Google視点:クリックアウト先の計測は前からできたはず
検索結果からどのプラットフォームにユーザーが流れていったか(TikTokかInstagramかYouTubeか)自体は、Google側は検索ログ・リファラーデータとして技術的には以前からいくらでも把握できていたはずの情報だ。今回の新しさは「計測できること」ではなく、「クリエイター・パブリッシャー本人に、構造化された形でその一部を開放したこと」にある。
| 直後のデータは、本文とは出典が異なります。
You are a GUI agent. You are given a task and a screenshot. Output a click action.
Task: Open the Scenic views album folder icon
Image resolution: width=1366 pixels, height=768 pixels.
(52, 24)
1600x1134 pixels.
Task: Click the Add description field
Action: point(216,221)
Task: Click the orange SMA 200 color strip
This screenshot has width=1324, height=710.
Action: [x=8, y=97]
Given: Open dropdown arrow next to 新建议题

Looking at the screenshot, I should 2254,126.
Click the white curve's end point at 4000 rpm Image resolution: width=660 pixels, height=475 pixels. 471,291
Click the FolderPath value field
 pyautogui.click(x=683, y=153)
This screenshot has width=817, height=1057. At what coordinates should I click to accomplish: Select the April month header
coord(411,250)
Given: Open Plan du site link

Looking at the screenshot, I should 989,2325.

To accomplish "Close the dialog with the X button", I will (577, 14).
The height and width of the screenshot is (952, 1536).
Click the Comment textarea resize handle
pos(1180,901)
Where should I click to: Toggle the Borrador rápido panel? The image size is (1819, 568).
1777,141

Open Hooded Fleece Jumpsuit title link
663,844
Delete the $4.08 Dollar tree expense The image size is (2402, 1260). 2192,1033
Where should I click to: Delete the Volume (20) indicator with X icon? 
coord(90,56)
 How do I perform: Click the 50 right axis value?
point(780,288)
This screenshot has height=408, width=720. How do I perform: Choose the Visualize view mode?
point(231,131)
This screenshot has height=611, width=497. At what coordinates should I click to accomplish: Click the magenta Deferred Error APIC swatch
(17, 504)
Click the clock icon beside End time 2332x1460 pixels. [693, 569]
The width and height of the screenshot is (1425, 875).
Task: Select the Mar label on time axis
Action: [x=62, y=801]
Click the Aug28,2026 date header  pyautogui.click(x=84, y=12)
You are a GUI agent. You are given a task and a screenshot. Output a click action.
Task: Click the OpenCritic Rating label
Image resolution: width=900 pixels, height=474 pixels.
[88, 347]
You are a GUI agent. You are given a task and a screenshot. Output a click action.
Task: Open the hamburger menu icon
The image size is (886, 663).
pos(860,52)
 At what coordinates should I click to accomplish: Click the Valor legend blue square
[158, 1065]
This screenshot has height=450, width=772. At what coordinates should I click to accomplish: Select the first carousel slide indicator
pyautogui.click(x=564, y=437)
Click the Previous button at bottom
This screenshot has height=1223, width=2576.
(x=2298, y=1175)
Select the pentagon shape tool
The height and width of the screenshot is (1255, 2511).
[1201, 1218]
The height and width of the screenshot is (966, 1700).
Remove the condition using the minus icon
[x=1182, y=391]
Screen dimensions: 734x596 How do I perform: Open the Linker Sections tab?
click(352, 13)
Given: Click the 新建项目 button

これまでこのデータはGoogle内部の検索品質・ランキング改善のための信号として使われるだけで、投稿主側からは見えなかった。それをわざわざ製品化して外に出す理由を考えると、Google自身が「検索結果の中身」を変えつつあることと表裏一体だと捉えられる。実際、GoogleはInstagram投稿のURLをインデックスし始めており、ReelsやTikTok動画が検索結果やDiscoverに直接表示されるケースが報じられている。Google公式のヘルプドキュメントでも、Instagramストーリーや動画が検索に表示された際にインプレッション・クリックとしてカウントされることが明記されている。Webページへのリンクだけでなく、ソーシャル・動画コンテンツそのものが検索面に露出する度合いが増しているわけだ。
Googleとしては、クリエイターやブランドに「Google検索経由でこれだけ見られている」というデータを見せることで、TikTok内検索やInstagram内検索、あるいはAIチャットへとコンテンツ最適化の重心が完全に移ってしまうのを防ぎ、引き続きGoogle向けにキャプションやフォーマットを最適化するインセンティブを作りたいのかもしれない。つまりこれは、検索の”外側”に置かれた資産(ソーシャル・動画コンテンツ)についても、Googleが測定基盤としての地位を維持しようとする動きかもしれない。
パブリッシャー視点:検索流入が細る中でのソーシャルの相対的重要性
一方でパブリッシャー・ブランド側から見ると、この機能が刺さる背景はもっと切実だ。AI Overviews・AI Modeの台頭により、検索結果ページで回答が完結してしまう「ゼロクリック検索」が増え、自社サイトへの検索流入は相対的に減少傾向にあると各所で報じられている。
その結果として、パブリッシャー・ブランドにとっての「発見される場所」としての比重は、自社サイト(=伝統的なSEOの主戦場)からソーシャル・動画チャネルへと相対的にシフトしつつある。もともとTikTokやInstagramへの投資は「プラットフォーム内エンゲージメント」を測る文脈で語られてきたが、自社サイトへの検索流入という物差しそのものが縮小していく中では、「ソーシャル投稿が検索経由でどれだけ見られ、クリックされているか」を可視化できることの価値が相対的に上がる。今まで見えなかった「検索×ソーシャル」の接点が、まさに検索流入が細っていくタイミングで初めて計測可能になった、という巡り合わせだ。
今後の注目点
現状はInstagram・TikTok・X・YouTubeの4プラットフォームに限定されている。今後どのプラットフォームまで対象が広がるか、また同時期に展開されているAI検索のパフォーマンスレポートと、このplatform propertiesのデータがどう統合されていくかが、次の注目点になりそうだ。検索流入の減少とソーシャルチャネルの相対的な重要性増加という構図が続く限り、この種の”検索×ソーシャル”の計測ニーズは今後も広がっていくと考えられる。